WHAT THE EXERCISE ASKS: Go through the data below and return each line containing the word "icon".

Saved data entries
= = = = =

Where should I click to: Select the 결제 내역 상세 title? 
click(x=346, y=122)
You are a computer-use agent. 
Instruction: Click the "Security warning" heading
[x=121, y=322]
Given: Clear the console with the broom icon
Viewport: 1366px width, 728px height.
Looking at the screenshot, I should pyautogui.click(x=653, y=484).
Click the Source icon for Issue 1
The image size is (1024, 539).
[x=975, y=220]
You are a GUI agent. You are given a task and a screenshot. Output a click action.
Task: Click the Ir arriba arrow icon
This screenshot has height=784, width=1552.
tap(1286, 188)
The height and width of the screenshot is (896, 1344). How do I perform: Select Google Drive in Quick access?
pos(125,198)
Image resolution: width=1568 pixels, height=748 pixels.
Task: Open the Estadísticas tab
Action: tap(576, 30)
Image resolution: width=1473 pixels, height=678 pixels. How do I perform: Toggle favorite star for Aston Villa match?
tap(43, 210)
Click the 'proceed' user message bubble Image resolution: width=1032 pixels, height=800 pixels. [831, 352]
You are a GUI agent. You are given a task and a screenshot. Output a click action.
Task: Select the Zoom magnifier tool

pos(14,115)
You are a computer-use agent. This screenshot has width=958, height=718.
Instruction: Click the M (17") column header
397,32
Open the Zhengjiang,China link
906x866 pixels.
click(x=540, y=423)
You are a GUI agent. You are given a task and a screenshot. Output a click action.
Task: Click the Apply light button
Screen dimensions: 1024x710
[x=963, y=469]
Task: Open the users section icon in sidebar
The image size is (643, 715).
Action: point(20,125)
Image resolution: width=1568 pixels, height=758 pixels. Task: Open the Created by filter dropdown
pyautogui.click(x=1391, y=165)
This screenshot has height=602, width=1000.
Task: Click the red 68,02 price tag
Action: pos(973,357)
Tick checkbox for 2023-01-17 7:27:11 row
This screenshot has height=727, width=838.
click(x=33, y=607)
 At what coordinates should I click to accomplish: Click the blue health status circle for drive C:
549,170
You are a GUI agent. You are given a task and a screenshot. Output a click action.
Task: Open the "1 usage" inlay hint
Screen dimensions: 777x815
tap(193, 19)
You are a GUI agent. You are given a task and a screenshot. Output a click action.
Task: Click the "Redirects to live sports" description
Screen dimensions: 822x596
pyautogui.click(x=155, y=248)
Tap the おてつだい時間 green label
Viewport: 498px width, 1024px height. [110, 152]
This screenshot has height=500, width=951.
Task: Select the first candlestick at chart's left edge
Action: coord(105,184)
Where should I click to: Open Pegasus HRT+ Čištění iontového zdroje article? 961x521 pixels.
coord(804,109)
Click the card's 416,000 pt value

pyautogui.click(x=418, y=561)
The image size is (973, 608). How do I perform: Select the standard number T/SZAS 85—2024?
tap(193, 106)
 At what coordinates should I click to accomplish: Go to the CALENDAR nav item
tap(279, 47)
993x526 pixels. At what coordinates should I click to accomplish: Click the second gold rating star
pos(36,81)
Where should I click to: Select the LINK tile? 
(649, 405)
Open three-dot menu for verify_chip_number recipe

= = = = =

EXERCISE SOLUTION:
Given: Clear the console with the broom icon
Click the Source icon for Issue 1
Task: Click the Ir arriba arrow icon
Task: Open the users section icon in sidebar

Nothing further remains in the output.